Advocates are calling for increased transparency, staffing, personal protective equipment (PPE) and testing.

So far, 1,095 long-term care facility residents and staff in the Commonwealth have died, totaling more than 65% of all COVID-19 related deaths in the state.

Sherry Culp, long-term care ombudsman for the Nursing Ombudsman Agency of the Bluegrass, said facilities should start communicating now about how they'll help residents and families stay connected and safe during the holidays.

"So facilities need to be planning now for increased phone calls; increased video chats," Culp suggested. "They need to be preparing if someone wants to drop a holiday gift off to their mother."

Culp noted over the past four weeks, resident and staff cases have begun to tick upward.

Yet AARP's findings show in every state, nursing homes are experiencing shortages of direct-care workers and PPE, particularly N95 masks, gowns, gloves and eye protection.Nationwide, more than 91,000 residents and staff have died from COVID-19.

She added community spread affects nursing-home residents, and stressed adhering to COVID-19 guidelines such as mask wearing and social distancing can make a difference, especially for nursing home staff at risk of transmitting the virus as they go to and from work.

"Those are the kinds of things that I think there needs to be a lot of attention on right now," Culp urged. "It's what every Kentuckian can do to help preserve the lives of our nursing-home residents."
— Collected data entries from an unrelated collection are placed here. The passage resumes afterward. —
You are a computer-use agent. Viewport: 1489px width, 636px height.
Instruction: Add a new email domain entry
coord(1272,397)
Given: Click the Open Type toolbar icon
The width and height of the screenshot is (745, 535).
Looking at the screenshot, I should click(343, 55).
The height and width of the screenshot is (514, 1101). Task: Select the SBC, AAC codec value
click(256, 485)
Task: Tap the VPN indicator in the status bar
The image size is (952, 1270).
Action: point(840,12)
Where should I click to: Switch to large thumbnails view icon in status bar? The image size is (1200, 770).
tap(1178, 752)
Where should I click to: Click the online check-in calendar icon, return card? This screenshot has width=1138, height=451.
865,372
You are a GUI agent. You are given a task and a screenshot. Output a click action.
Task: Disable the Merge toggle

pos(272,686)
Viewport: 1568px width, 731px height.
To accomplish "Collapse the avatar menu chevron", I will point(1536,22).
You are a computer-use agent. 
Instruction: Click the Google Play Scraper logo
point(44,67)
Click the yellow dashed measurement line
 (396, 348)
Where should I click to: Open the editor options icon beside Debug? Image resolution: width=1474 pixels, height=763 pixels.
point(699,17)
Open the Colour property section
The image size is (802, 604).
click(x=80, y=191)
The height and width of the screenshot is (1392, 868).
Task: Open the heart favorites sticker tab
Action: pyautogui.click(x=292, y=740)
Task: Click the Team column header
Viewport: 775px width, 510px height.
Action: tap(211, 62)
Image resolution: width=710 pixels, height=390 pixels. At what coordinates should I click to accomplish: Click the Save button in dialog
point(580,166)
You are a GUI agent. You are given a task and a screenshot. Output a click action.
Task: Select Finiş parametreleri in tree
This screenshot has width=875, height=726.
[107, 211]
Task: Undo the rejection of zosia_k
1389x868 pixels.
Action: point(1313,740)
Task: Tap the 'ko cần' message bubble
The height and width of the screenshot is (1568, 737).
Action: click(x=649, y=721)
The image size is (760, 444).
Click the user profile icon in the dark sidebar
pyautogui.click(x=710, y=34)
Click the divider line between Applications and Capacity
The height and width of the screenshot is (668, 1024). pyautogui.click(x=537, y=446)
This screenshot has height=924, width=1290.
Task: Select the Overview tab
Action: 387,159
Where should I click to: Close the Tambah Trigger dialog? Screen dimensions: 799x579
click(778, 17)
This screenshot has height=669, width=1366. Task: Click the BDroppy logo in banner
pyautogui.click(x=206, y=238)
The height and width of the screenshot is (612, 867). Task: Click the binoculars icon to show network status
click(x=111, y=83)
Eric Evans, associate state director of advocacy and outreach for AARP Kentucky, said there are actions federal and state lawmakers can take to prevent more deaths this winter, including providing more funding for regular testing, as well as increased oversight of facilities to ensure that discharges, transfers and in-person visitation follow safety guidelines.

"AARP urges elected officials to take action, combat this national tragedy, provide funding for nursing homes, PPE, staffing," Evans emphasized. "To really stop this, we really think that Congress should act now."Evans also pointed out since the start of the pandemic, sparse data has been available on the scope of the crisis in nursing homes.

He said AARP's COVID-19 Dashboard will be updated monthly to provide four-week snapshots of the virus' infiltration into long-term care facilities across the country.